Short task>
Copy out the rows below word for word, starting with the line that contains "You are a GUI" and ending with the line that contains "pyautogui.click(x=497, y=386)", with both of those lines included.
----------
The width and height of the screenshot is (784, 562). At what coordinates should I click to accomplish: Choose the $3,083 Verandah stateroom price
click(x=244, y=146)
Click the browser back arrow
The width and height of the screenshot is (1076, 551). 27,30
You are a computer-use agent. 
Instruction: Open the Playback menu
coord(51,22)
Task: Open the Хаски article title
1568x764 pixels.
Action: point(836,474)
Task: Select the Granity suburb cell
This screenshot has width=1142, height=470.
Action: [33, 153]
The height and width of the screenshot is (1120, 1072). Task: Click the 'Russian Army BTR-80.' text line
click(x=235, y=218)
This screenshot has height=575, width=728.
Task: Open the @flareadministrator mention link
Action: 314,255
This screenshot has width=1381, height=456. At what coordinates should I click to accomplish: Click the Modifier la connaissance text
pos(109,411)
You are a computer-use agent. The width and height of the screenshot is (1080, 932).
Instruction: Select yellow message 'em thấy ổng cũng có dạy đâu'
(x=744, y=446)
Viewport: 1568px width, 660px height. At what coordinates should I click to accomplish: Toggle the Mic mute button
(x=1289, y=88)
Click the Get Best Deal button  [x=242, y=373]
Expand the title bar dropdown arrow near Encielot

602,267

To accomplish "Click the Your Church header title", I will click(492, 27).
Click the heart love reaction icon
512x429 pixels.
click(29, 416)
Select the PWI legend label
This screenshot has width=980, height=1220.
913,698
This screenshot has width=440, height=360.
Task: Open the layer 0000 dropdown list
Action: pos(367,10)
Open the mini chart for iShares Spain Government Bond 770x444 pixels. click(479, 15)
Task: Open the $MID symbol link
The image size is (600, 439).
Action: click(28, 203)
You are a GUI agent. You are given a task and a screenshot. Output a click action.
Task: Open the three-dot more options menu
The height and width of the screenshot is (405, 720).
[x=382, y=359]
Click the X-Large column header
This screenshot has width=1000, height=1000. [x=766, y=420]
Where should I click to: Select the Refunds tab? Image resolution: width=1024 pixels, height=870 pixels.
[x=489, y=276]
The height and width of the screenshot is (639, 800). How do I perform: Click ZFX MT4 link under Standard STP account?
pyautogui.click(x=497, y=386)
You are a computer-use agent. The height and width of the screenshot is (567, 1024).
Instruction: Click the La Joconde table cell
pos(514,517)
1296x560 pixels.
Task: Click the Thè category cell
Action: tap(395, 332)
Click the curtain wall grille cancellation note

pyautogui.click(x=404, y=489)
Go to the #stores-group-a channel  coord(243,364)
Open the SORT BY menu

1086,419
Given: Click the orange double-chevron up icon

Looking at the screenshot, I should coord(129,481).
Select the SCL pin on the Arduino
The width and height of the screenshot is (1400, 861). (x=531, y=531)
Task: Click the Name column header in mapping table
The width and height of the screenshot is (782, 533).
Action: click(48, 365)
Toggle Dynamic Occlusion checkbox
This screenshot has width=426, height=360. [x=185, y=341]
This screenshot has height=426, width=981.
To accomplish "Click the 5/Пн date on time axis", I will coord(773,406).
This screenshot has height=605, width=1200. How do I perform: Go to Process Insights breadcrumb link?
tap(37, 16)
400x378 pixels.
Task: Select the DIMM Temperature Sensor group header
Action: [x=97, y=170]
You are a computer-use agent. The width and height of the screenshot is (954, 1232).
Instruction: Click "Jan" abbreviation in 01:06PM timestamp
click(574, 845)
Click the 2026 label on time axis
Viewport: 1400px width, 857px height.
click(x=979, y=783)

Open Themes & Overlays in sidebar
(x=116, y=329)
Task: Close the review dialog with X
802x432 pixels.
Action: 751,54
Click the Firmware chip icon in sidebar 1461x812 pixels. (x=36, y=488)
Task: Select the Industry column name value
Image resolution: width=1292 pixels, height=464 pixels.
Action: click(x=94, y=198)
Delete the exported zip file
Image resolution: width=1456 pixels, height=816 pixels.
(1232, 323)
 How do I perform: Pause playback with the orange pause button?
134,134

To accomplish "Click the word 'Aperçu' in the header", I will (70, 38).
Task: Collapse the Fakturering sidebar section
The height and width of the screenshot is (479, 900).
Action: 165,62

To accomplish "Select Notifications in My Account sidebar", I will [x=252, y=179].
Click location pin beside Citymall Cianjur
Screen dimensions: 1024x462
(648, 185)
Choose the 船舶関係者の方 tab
----------
The completed task>
You are a GUI agent. You are given a task and a screenshot. Output a click action.
Task: Open the three-dot more options menu
The height and width of the screenshot is (405, 720).
[x=382, y=359]
Click the X-Large column header
This screenshot has width=1000, height=1000. [x=766, y=420]
Where should I click to: Select the Refunds tab? Image resolution: width=1024 pixels, height=870 pixels.
[x=489, y=276]
The height and width of the screenshot is (639, 800). How do I perform: Click ZFX MT4 link under Standard STP account?
pyautogui.click(x=497, y=386)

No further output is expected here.